では、座標公開後に建物の位置を移動してみます。
建物の位置を座標公開後に移動

このまま保存ボタンを押すと次のようなダイアログボックスが表示されます。
保存ボタンで表示される
これらの意味は
保存:移動後の位置を共有座標としてキープする。
保存しない:最初に座標公開した位置をキープする。
共有位置を無効:座標を共有すること自体をやめる。位置は現状のまま。

一般的には(Revitのダイアログは総じてそうなのですが)一番上の保存を選択し、移動後の建物位置を共有座標として保存します。

この働きは保存ボタン以外にも、リンクを管理ダイアログボックスでも同じ機能があります。リンク名列でプロジェクトを選択すると、ダイアログボックス左下の「位置を保存」ボタンが有効になります。
位置を保存ボタンが有効化される
このボタンを押しても、上記の「位置が変更されました」ダイアログボックスが表示されます。

建物プロジェクトを開くと・・・

いったん敷地プロジェクトを保存して閉じ、建物プロジェクトを開きます。そして、挿入タブ>リンクパネル>Revitリンク をクリックし、敷地のプロジェクトをリンクします。このとき、配置を「自動 - 共有座標を指定」を選択します。
配置に「自動 - 共有座標を指定」
座標系(真北と測量点)が敷地と共有されているので、同じ位置に敷地が設置されます。
敷地が同じ位置に配置される
このとき、リンクを管理ダイアログボックスを見てみると共有座標を保存には✔が入っていません。位置関係は保存済みで問題がないことを示しています。
共有座標を保存には✔が入っていない
ここで、敷地を移動します。
敷地を移動すると警告が表示される
座標を共有しているため、移動後の位置関係を保存するかどうかを尋ねるダイアログボックスが表示されます。今すぐ保存を選択すると、建物と敷地の位置関係が保存されます。OKを押して、いったん保留しても、リンクを管理ダイアログボックスを開くと・・・
位置を保存ボタンが有効に!

共有座標保存に✔が入って、まだ位置関係が保存されていないことがわかります。
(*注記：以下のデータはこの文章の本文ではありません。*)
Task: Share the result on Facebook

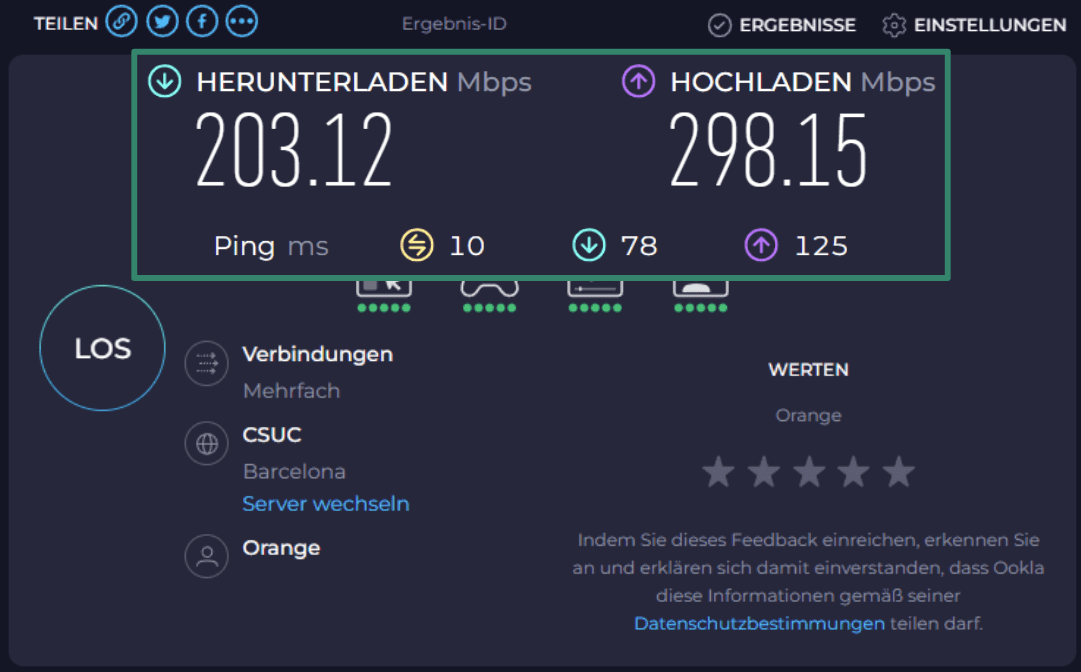Action: pyautogui.click(x=201, y=21)
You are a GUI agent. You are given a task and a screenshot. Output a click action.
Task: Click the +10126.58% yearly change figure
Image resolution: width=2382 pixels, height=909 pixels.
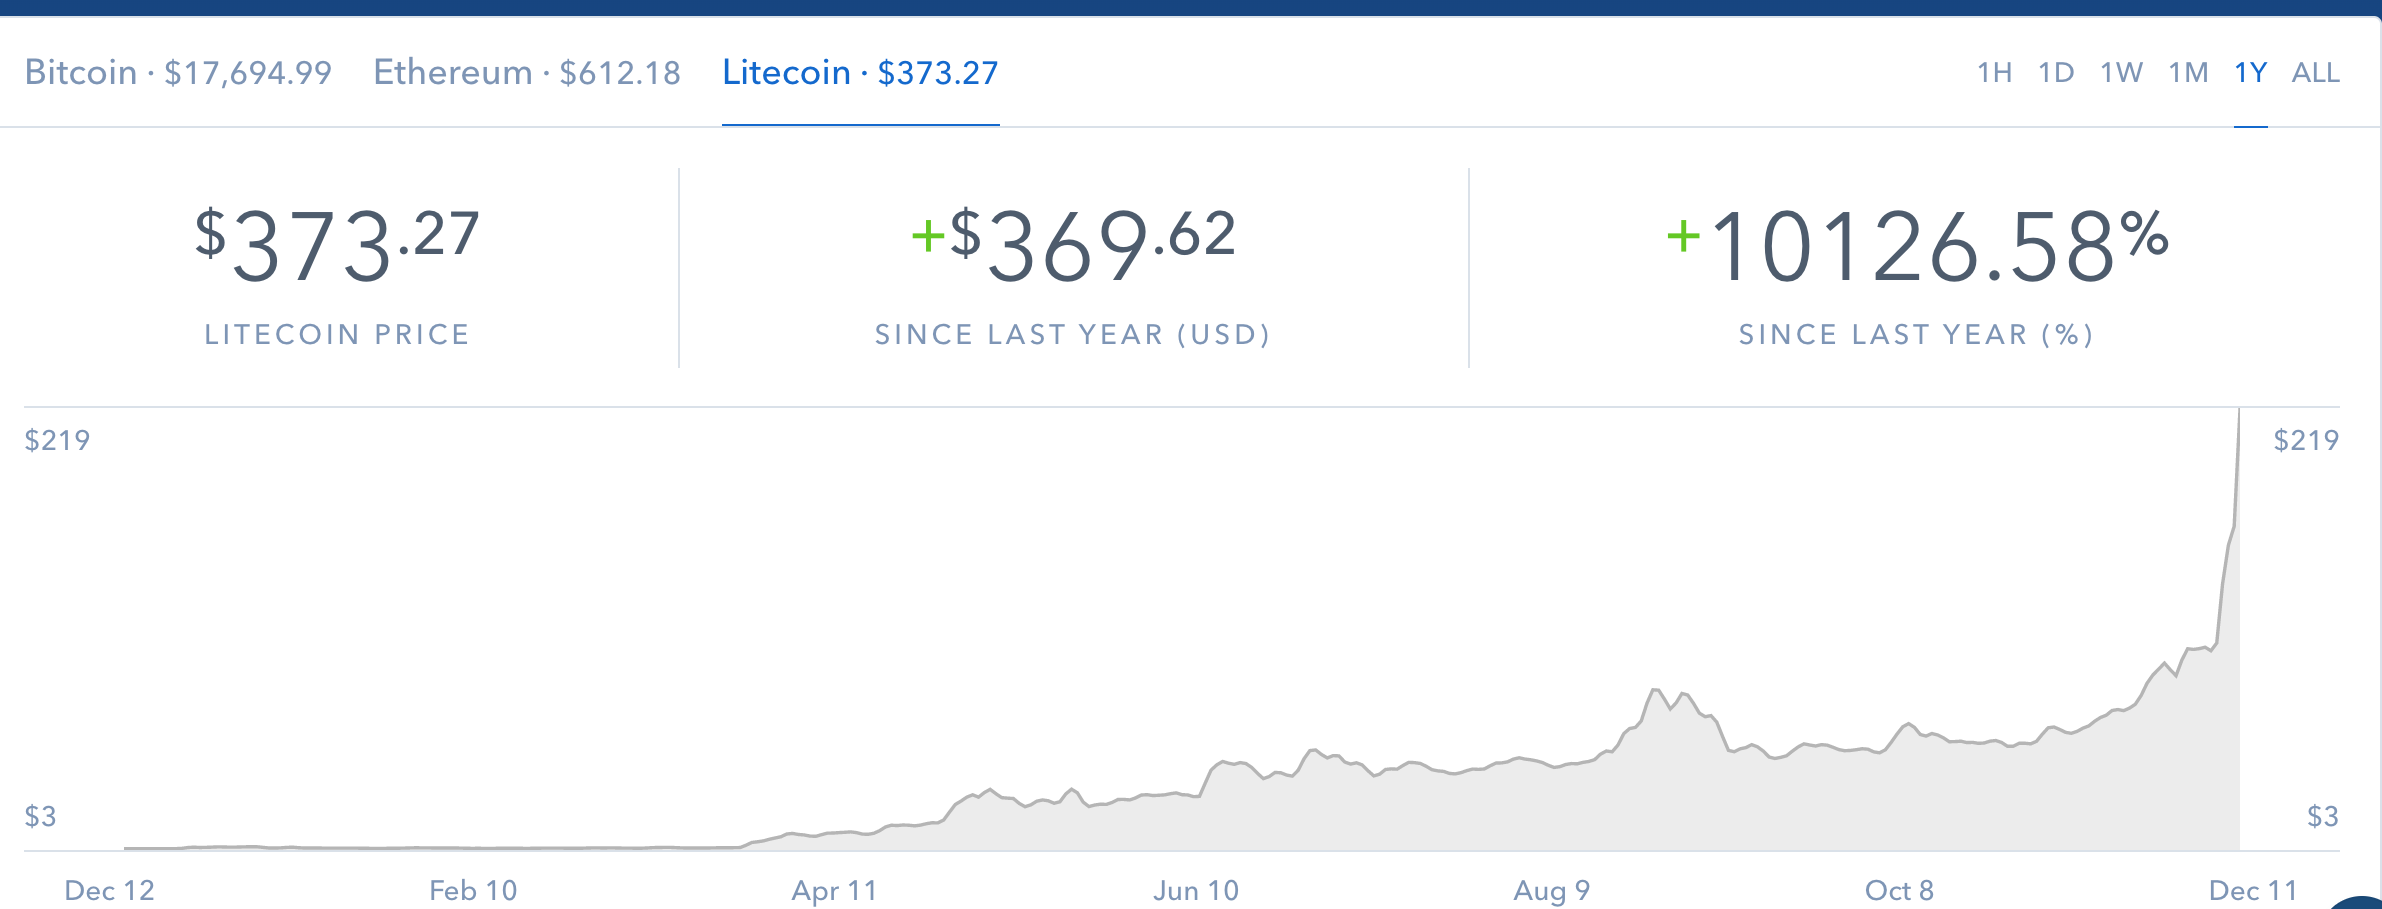pos(1917,245)
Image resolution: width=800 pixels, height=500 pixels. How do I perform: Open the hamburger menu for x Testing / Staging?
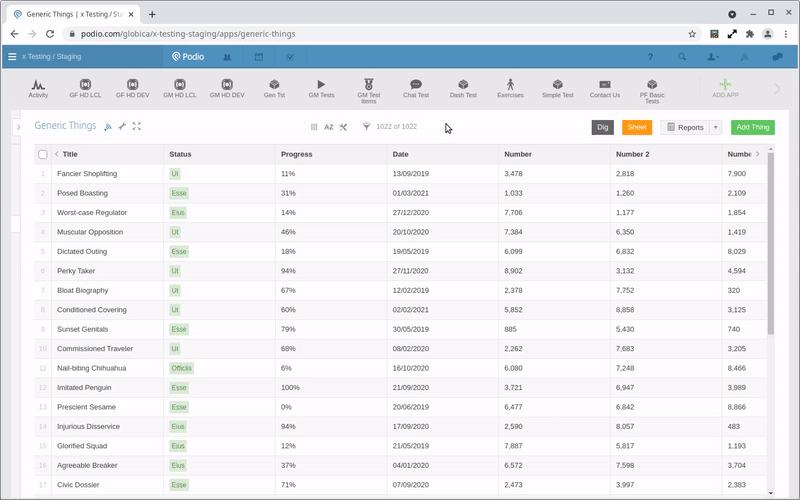click(12, 57)
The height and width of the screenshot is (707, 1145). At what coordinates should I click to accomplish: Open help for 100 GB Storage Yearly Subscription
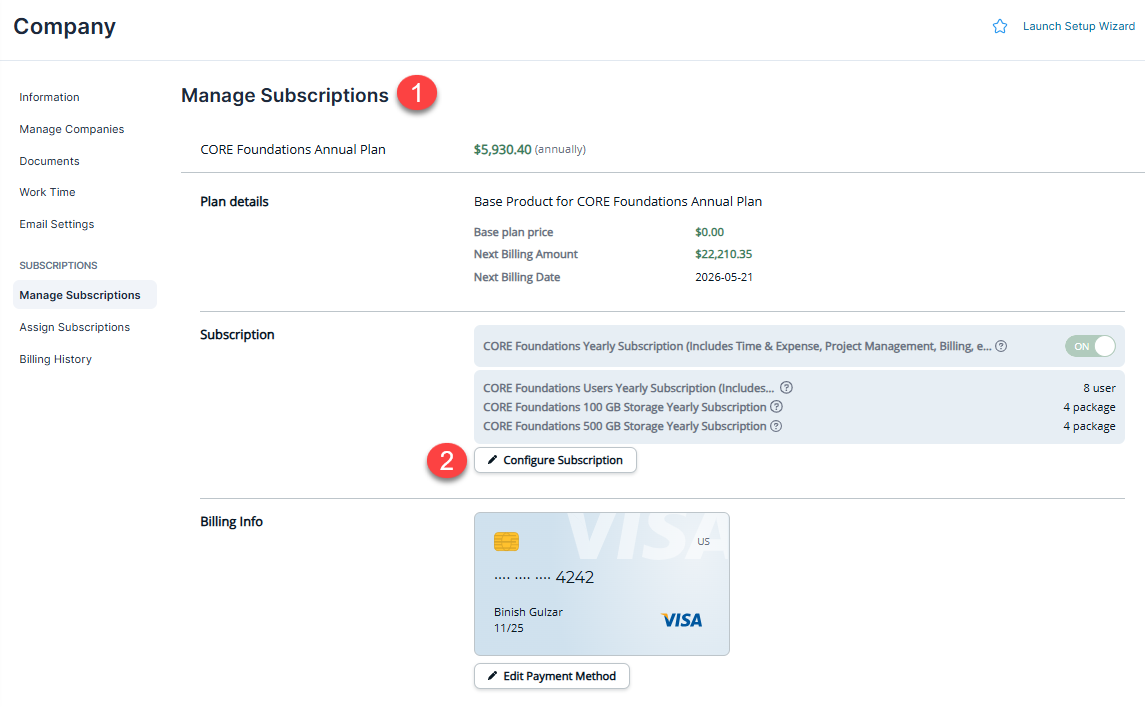tap(776, 407)
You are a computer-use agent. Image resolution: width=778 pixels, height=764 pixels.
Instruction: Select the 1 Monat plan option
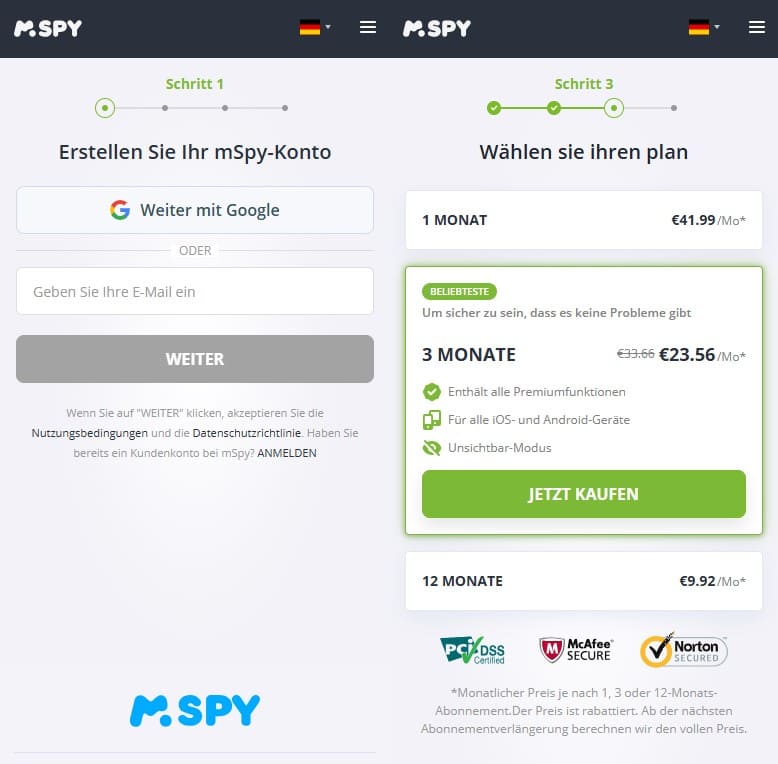click(x=584, y=220)
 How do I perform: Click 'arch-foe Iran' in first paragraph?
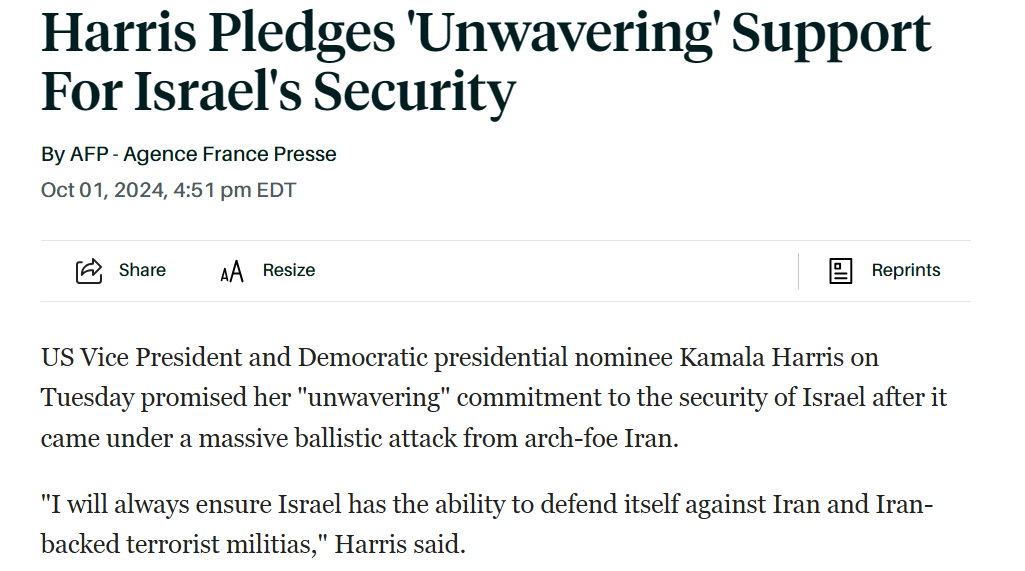pos(601,438)
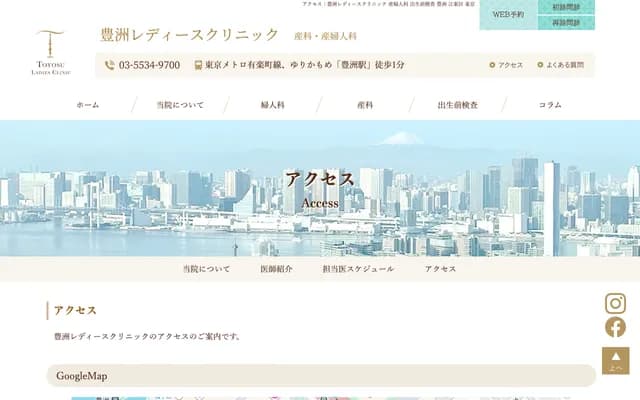Screen dimensions: 640x400
Task: Click the bullet icon beside よくある質問
Action: tap(540, 65)
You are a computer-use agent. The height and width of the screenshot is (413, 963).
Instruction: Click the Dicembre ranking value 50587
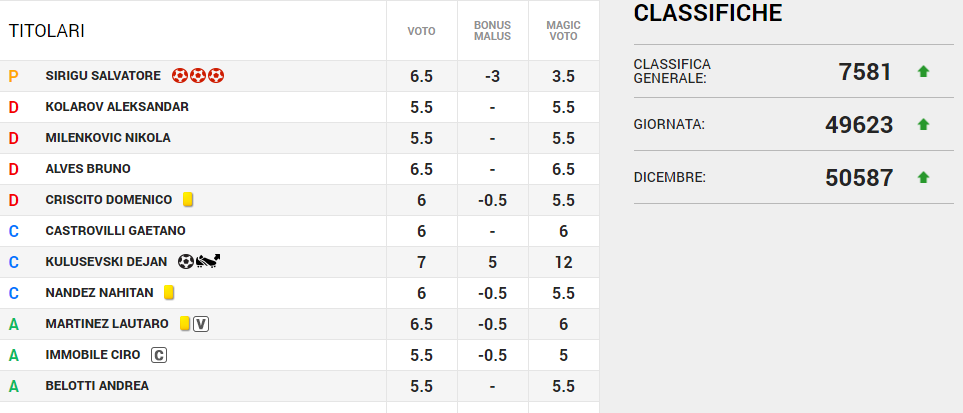858,177
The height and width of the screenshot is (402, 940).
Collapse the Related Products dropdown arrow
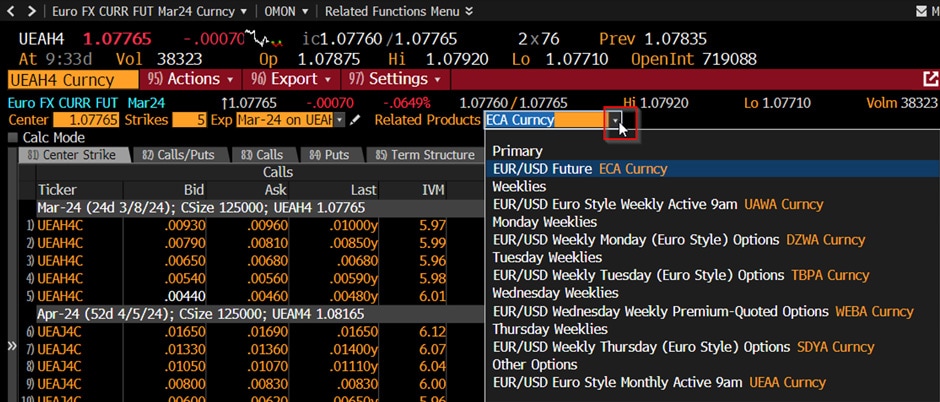618,120
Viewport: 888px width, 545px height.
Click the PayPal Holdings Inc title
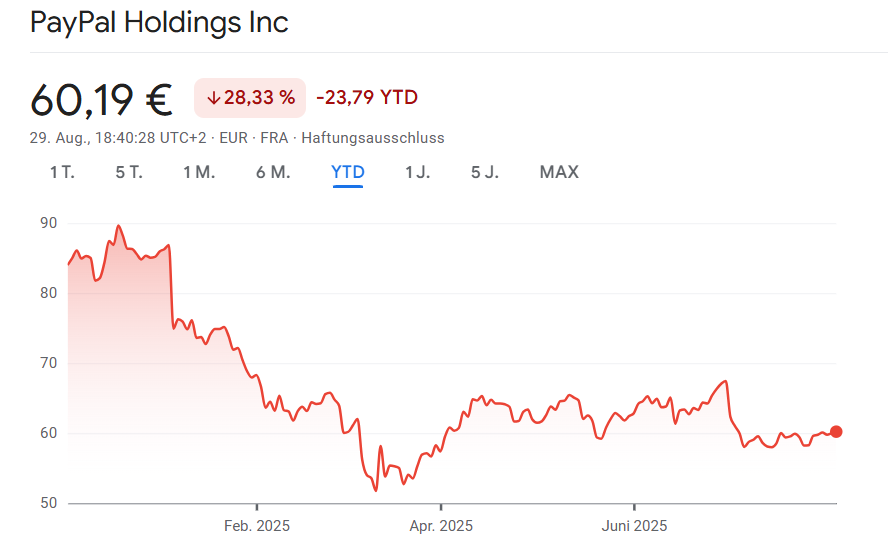pos(160,22)
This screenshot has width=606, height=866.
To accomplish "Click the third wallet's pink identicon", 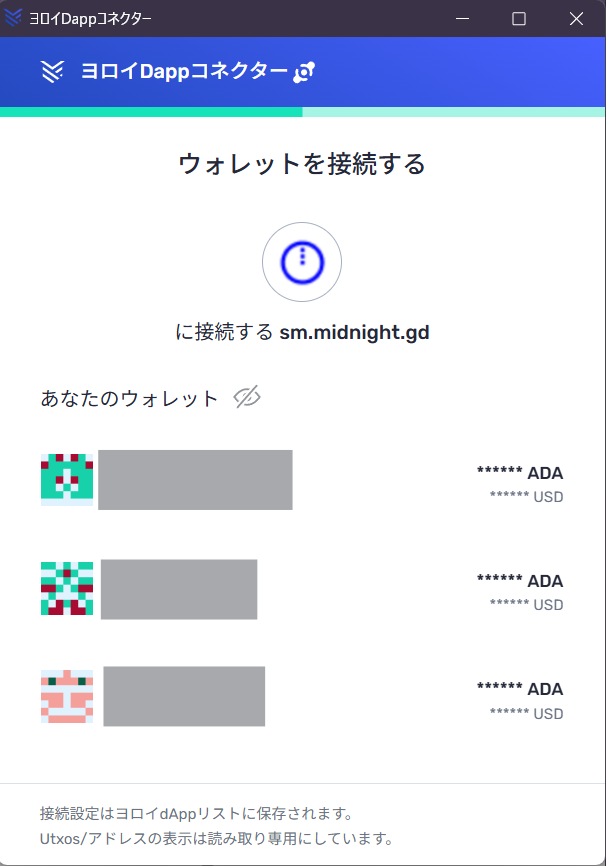I will pos(67,696).

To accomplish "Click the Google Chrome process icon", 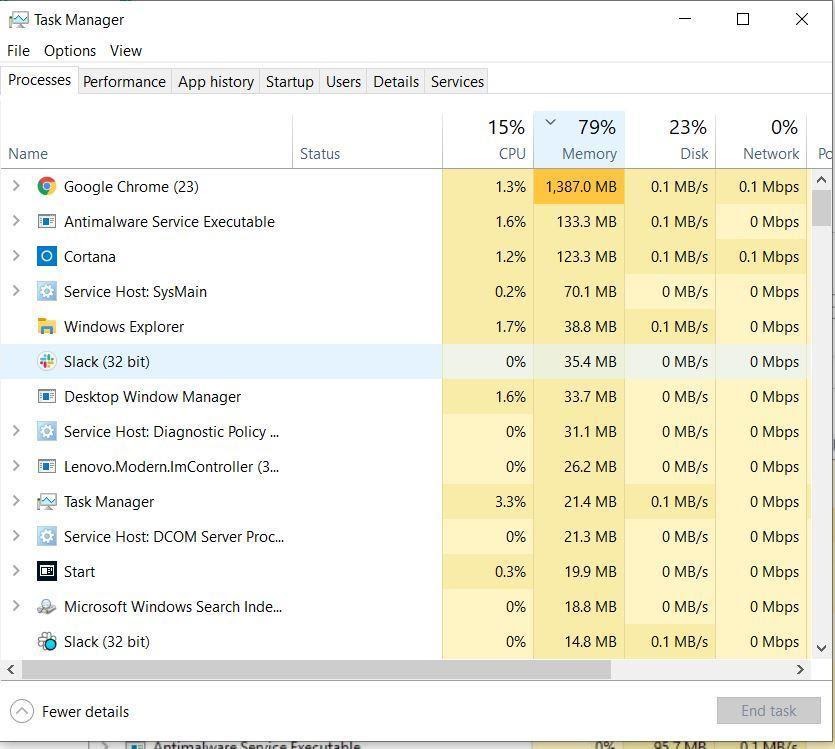I will pos(46,187).

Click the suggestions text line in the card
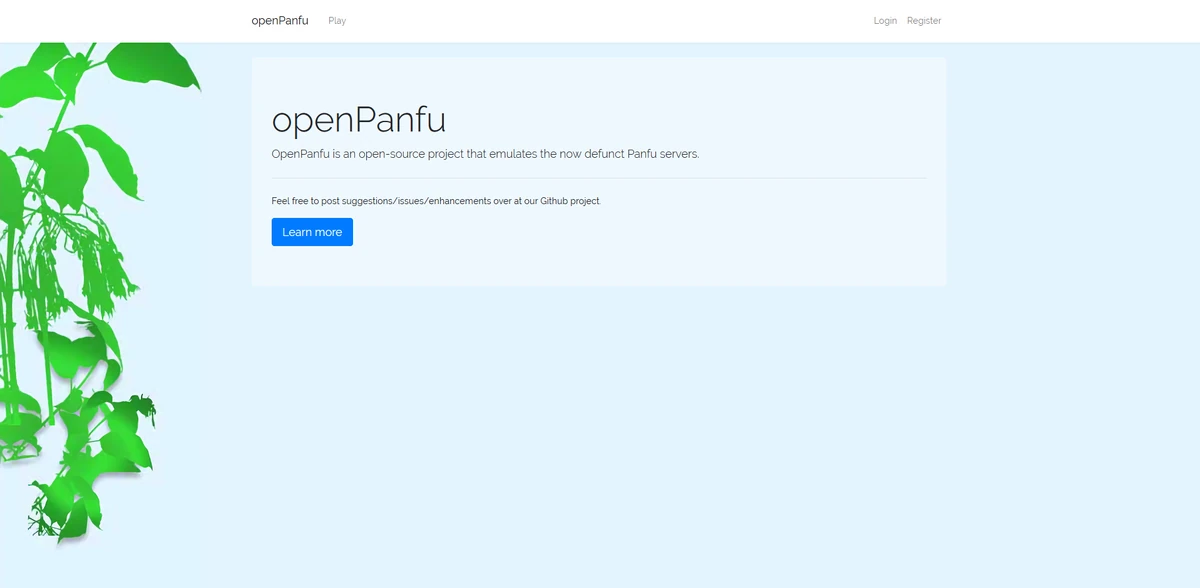(x=436, y=200)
そこで、リンクファイルを選択すると位置を保存ボタンが有効になり位置関係を保存します。

座標を共有すると、リンク元、リンク先いずれを開いても、相互の関係性を修正して保存することができるようになります。
共有座標保存の列は、「このファイルとは座標を共有していますが位置関係がまだほぞんされていませんよ」という警告の意味なのです。正しい列名は共有座標未保存なのかもしれませんね。